SOURCE PASSAGE:
Hospital optometrist Maulia Selvarajah reflects on her two-week trip to Sri Lanka to provide sight tests and spectacles to those in need

25 Oct 2018 by Emily McCormick

I spent the two-week trip in Mullaitivu, a small town in the north-east of the country that was destroyed by the 2004 tsunami and later hit by the civil war before it had a chance to fully recover.

My first three days had been planned out in advance and I would hold eye care clinics at a nearby local hospital.

I learned early on in the planning stages of my trip that performing voluntary work on my own would be a lot more demanding than working alongside an organisation on a number of levels. Thankfully, I was supported by a local doctor in the hospital who allocated staff to help select and screen patients from across the district.

Their selection was based on unaided Snellen visual acuity and patients with visions worse than 6/18 were advised to attend the clinic.

The doctor was a general practitioner and had little knowledge about the eyes. However, she had been transferred to the district’s hospital to compensate for the lack of eye services that had been available for the last seven years.

Prior to arriving in Mullaitivu, I had packed up and sent off the frames that I would require during my trip and they were at the hospital on my arrival. The frames had kindly been donated by the director of Boots Opticians in Stevenage, Rita Khagram.

I was allocated a room within the hospital to work from. It had basic equipment installed, including an ancient slit lamp with questionable wiring.

Planning for the worst-case scenario meant that I took my own equipment and test chart to Sri Lanka with me.

Sight test in Sri Lanka

Testing eyes 

On the first day, patients began arriving at 7am. They were holding small numbered tokens as they awaited eagerly to be seen.

My morning was spent providing a quick learning session on using Kay pictures to the supporting staff.

WORK TO COMPLETE: Reproduce the Sri Lanka eye care passage from the words "Hospital optometrist Maulia" through "to fully recover.", switching every "trip" in that span to "visit".

INFORMATION SHOWN:
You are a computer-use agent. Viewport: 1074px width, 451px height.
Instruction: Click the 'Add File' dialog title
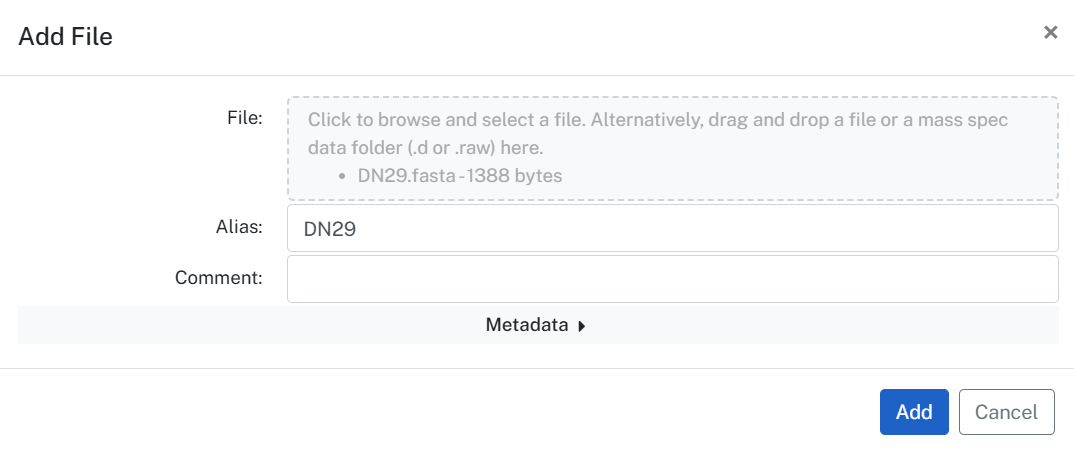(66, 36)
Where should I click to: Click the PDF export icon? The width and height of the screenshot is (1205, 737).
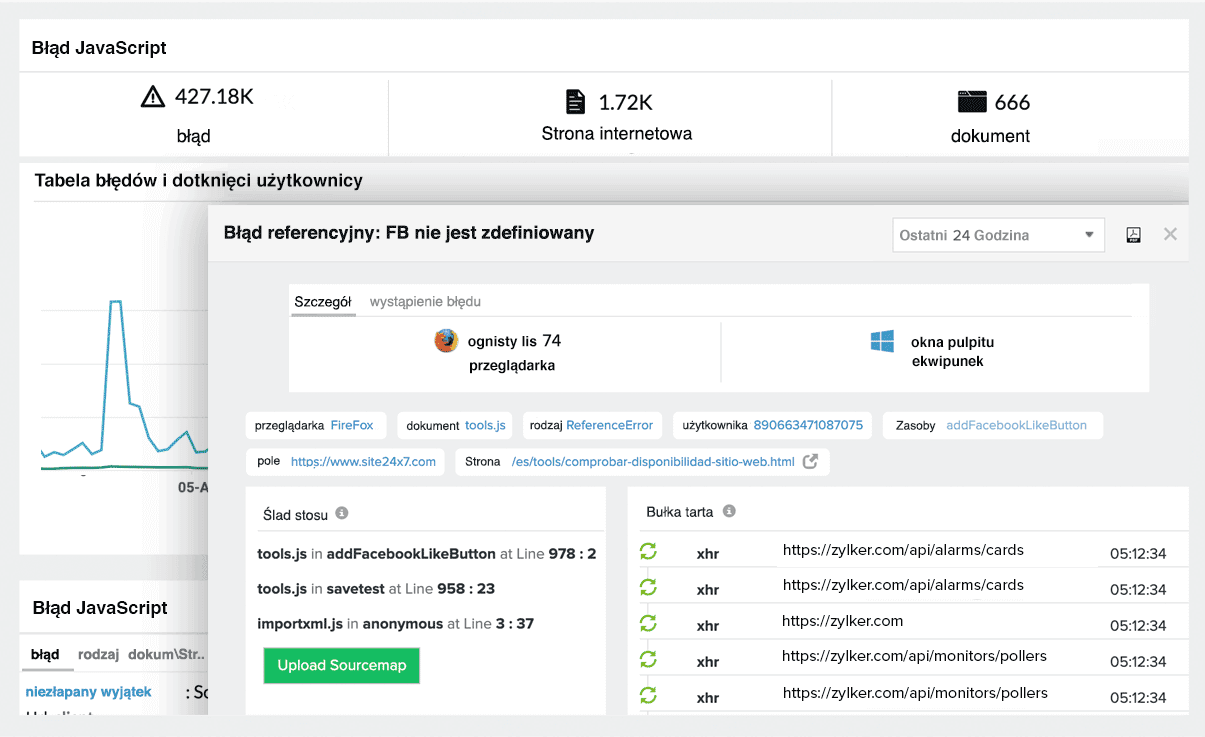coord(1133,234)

EXERCISE RESPONSE:
Hospital optometrist Maulia Selvarajah reflects on her two-week visit to Sri Lanka to provide sight tests and spectacles to those in need

25 Oct 2018 by Emily McCormick

I spent the two-week visit in Mullaitivu, a small town in the north-east of the country that was destroyed by the 2004 tsunami and later hit by the civil war before it had a chance to fully recover.